Kathy’s brother Larry works at a DVD store—that is, he is a specialist in a particular short-lived information medium (“new, second-hand, and rare”). We glimpse television screens in the background. Many of them display the face of one man, whom regular viewers will recognize as none other than the Doctor. Why is he on TV? He seems to be trying to say something urgent. “Don’t blink!” for example. He speaks in disconnected fragments. He can be heard explaining in the classic time-traveler tradition: “People don’t understand time. It’s not what you think it is.”

Larry has discovered this man in a hidden track on seventeen different DVDs: “Always hidden away, always a secret,” he tells Sally. “It’s like he’s a ghost DVD extra.” Sometimes Larry senses he’s hearing one half of a conversation.

The screen starts up again. The Doctor appears to be answering the big question. “People assume that time is a strict progression of cause to effect,” he explains, “but actually from a nonlinear, non-subjective viewpoint it’s more like a big ball of wibbly wobbly…timey wimey…stuff.”


Started
well, that sentence,” Sally snarks (for who among us has never talked back to the TV?).

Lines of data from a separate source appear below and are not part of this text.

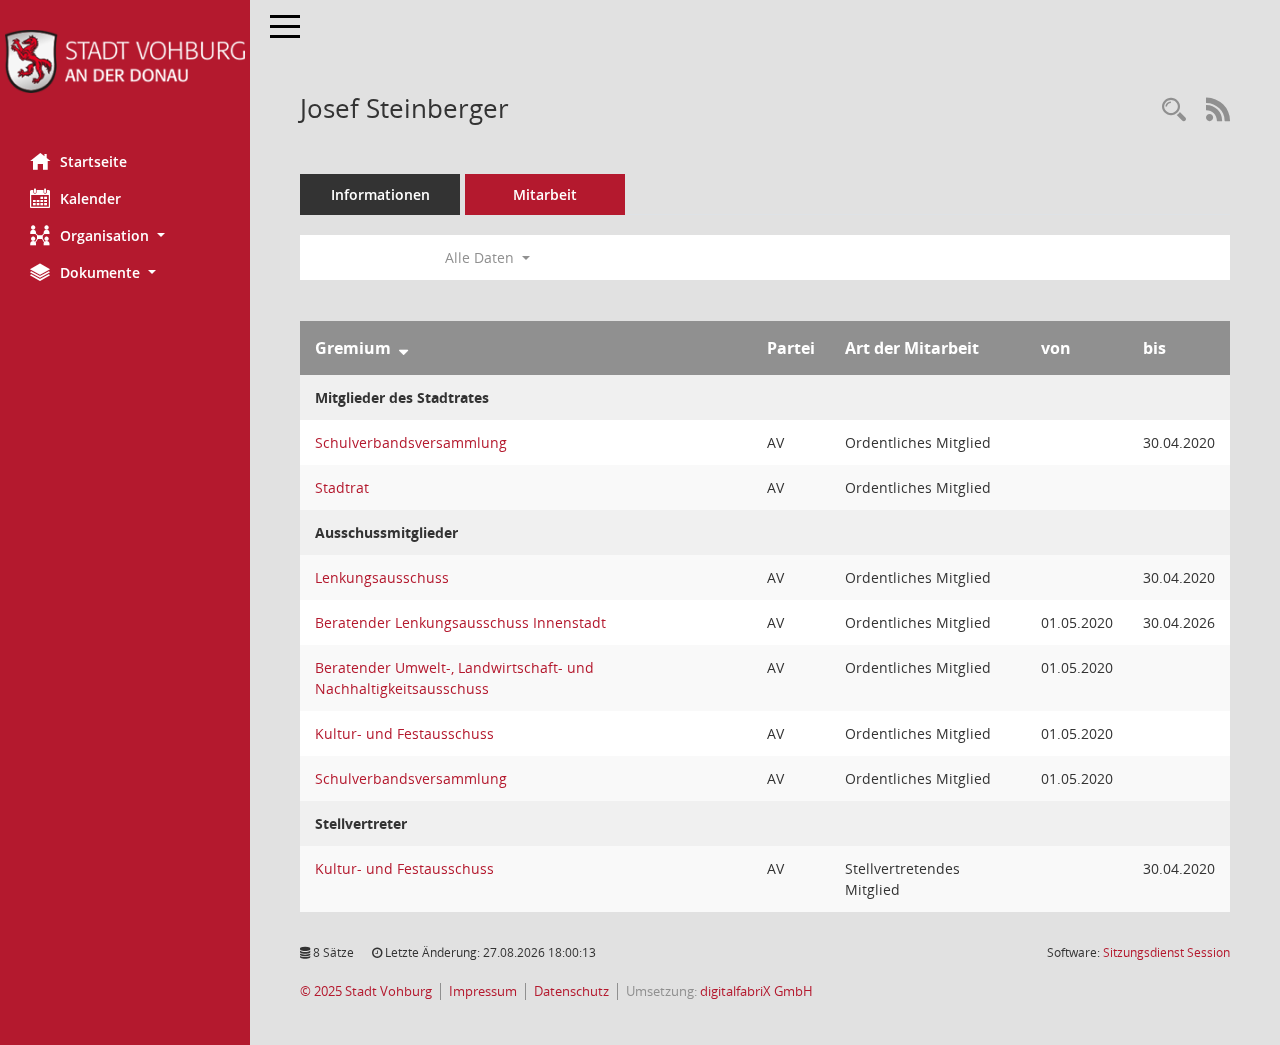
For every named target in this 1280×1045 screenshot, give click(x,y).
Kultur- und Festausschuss (404, 733)
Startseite (93, 161)
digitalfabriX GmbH (756, 991)
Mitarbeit (545, 194)
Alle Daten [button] (481, 257)
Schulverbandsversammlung (411, 442)
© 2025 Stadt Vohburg (366, 991)
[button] (125, 235)
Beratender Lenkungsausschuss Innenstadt (460, 622)
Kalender (90, 198)
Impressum (483, 991)
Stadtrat (342, 487)
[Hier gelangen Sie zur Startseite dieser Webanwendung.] (125, 61)
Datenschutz (571, 991)
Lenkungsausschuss (382, 577)
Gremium (353, 348)
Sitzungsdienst (1166, 952)
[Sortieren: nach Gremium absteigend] (403, 348)
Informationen (380, 194)
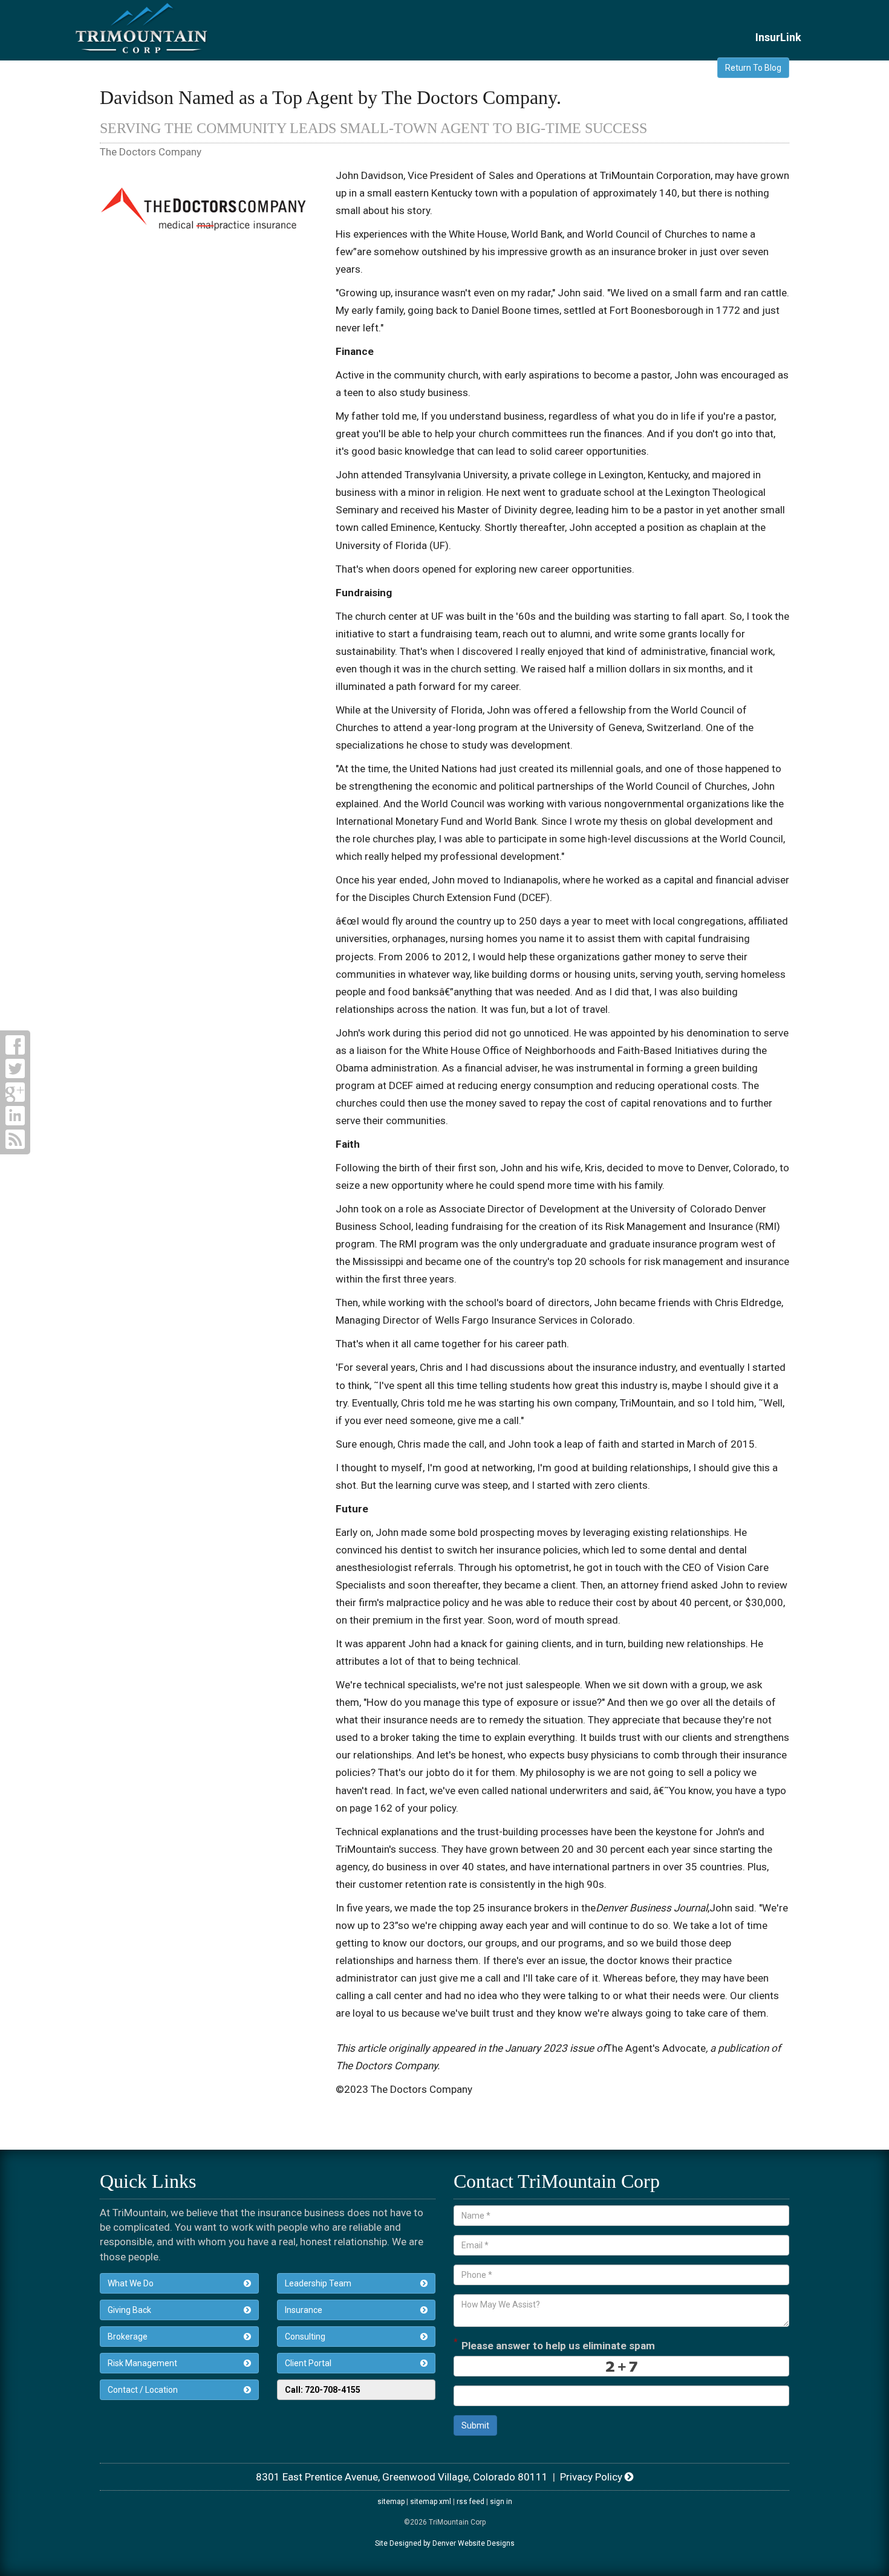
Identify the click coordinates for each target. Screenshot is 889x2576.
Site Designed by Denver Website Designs (445, 2543)
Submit (475, 2425)
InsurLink (778, 37)
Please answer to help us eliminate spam (554, 2344)
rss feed (470, 2501)
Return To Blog (753, 68)
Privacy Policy (592, 2477)
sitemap (391, 2501)
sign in (501, 2501)
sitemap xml (430, 2501)
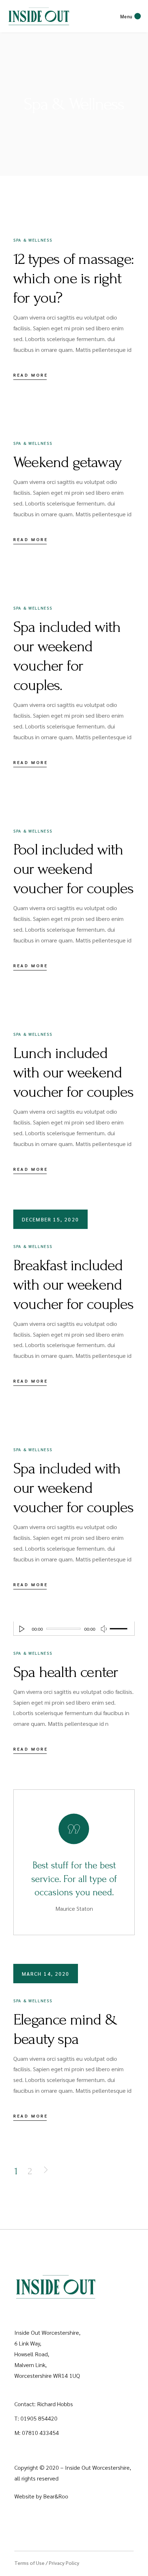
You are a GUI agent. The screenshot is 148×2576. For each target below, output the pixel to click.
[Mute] (103, 1628)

The on-screen Doctor answers, “It got away from me, yeah.”

SALLY:
Okay, that was weird. Like you can hear me.
THE DOCTOR:
Well, I
can
hear you.

Now the conversation begins to get complicated. The Doctor must persuade Sally (and us) that he is a time traveler who has been separated from his time machine (a blue phone box) and hurled back to 1969, that he has been trying to send her messages through an old house and various long-lived human couriers, and that now they are talking to each other via a recording he has concealed on seventeen DVDs, all of which she happens to own in 2007. Larry has heard the Doctor’s side of the conversation many times. For him it is preordained: bits laser-engraved on a plastic disc. Finally he is hearing the stereophonic version. Sally talks to the screen, the Doctor talks from the screen, and Larry writes it all down.

SALLY:
I’ve seen this bit before.
THE DOCTOR:
Quite possibly.
SALLY:
Nineteen sixty-nine, that’s where you’re talking from?
THE DOCTOR:
Afraid so.
SALLY:
But you’re replying to me. You can’t know exactly what I’m going to say, forty years before I say it.
THE DOCTOR
[
pedantically
]: Thirty-eight.

How is this possible? Let’s review the rules of time travel. Sally is right: he can’t hear her. That’s an illusion. It’s really quite simple, he explains. He possesses a transcript of the entire conversation and is reading his lines, like an actor.